Direction: Reproduce the stretch of entries from the start through the line containing "Waiting For The Sunset (142, 285)", requests included, and increase every x and y coordinate in the answers by 89.

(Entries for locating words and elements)
%%
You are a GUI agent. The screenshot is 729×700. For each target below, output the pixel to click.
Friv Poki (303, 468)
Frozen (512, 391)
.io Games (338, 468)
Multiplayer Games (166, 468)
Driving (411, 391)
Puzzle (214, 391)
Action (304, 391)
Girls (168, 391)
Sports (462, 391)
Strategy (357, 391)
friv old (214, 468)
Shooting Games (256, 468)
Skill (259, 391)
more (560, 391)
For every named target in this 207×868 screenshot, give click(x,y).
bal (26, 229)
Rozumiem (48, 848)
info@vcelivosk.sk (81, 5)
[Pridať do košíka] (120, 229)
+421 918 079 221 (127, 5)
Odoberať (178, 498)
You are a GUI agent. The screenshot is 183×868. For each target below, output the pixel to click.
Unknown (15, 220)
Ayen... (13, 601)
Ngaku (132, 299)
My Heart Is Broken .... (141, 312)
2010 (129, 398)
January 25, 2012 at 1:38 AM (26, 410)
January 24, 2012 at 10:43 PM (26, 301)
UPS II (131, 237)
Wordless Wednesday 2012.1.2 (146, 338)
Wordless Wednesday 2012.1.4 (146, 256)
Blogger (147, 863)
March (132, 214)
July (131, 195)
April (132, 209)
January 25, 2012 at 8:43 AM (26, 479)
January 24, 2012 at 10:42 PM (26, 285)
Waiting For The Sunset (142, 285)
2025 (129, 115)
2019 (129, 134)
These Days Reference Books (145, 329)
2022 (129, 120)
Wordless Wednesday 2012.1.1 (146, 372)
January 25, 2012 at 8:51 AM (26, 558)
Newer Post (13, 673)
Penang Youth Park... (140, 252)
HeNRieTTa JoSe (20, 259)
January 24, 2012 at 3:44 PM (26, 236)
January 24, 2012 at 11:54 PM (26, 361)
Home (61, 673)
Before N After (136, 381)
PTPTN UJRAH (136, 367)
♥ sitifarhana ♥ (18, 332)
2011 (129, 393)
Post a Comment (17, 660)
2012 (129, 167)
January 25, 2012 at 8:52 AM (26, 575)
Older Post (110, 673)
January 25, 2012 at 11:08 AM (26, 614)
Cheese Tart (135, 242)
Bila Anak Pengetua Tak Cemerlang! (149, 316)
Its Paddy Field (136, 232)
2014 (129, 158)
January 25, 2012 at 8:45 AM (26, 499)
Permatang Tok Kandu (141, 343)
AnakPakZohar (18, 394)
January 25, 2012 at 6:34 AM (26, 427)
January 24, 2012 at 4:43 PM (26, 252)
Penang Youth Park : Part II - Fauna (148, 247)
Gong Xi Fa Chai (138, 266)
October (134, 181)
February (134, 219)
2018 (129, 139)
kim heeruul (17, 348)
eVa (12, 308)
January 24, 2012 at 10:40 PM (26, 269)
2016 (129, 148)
%%
Solved exercise:
You are a GUI agent. The screenshot is 729×700. For each target below, output the pixel to click.
Friv Poki (392, 557)
Frozen (601, 480)
.io Games (427, 557)
Multiplayer Games (255, 557)
Driving (500, 480)
Puzzle (303, 480)
Action (393, 480)
Girls (257, 480)
Sports (551, 480)
Strategy (446, 480)
friv old (303, 557)
Shooting Games (345, 557)
Skill (348, 480)
more (649, 480)
For every named target in this 207×868 screenshot, give click(x,y).
bal (115, 318)
Rozumiem (137, 937)
info@vcelivosk.sk (170, 94)
[Pridať do košíka] (209, 318)
+421 918 079 221 (216, 94)
Odoberať (267, 587)
You are a GUI agent. The screenshot is 183×868. For each target below, output the pixel to click.
Unknown (104, 309)
Ayen... (102, 690)
Ngaku (221, 388)
My Heart Is Broken .... (230, 401)
2010 (218, 487)
January 25, 2012 at 1:38 AM (115, 499)
January 24, 2012 at 10:43 PM (115, 390)
UPS II (220, 326)
Wordless Wednesday 2012.1.2 (235, 427)
Wordless Wednesday 2012.1.4 (235, 345)
Blogger (236, 952)
March (221, 303)
July (220, 284)
April (221, 298)
January 25, 2012 at 8:43 AM (115, 568)
January 24, 2012 at 10:42 PM (115, 374)
Waiting For The Sunset (231, 374)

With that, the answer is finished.